— start of EXCERPT TO READ —

Postby SpAce » Wed Sep 04, 2019 11:37 pm

Hi Steve,

Sudtyro2 wrote:I'm late today getting back to you and need some time to review your concerns about the Sashimi Kraken 1-Fish. In the meantime, what I recall in initially learning about this type of 1-Fish started with Pat here and continued with a key post from DAJ. The idea from DAJ was that an intersection at a Fish digit was not needed between the base and cover sectors. In the above case of the Sashimi Kraken 1-Fish, there's no such intersection, but there is both a direct and remote fin that see the elimination cell at r1c1. DAJ seemed to feel this was OK.

— end of EXCERPT TO READ —
— start of SUPPLIED DATA —

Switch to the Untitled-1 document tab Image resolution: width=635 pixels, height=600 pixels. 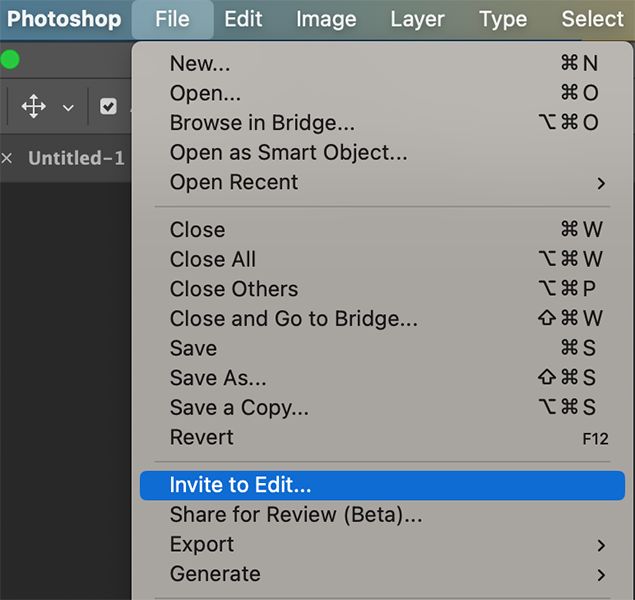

— end of SUPPLIED DATA —

JOB:
Reproduce in full and without alteration the forum post above concerning the Sashimi Kraken 1-Fish.

EXERCISE ANSWER:
Postby SpAce » Wed Sep 04, 2019 11:37 pm

Hi Steve,

Sudtyro2 wrote:I'm late today getting back to you and need some time to review your concerns about the Sashimi Kraken 1-Fish. In the meantime, what I recall in initially learning about this type of 1-Fish started with Pat here and continued with a key post from DAJ. The idea from DAJ was that an intersection at a Fish digit was not needed between the base and cover sectors. In the above case of the Sashimi Kraken 1-Fish, there's no such intersection, but there is both a direct and remote fin that see the elimination cell at r1c1. DAJ seemed to feel this was OK.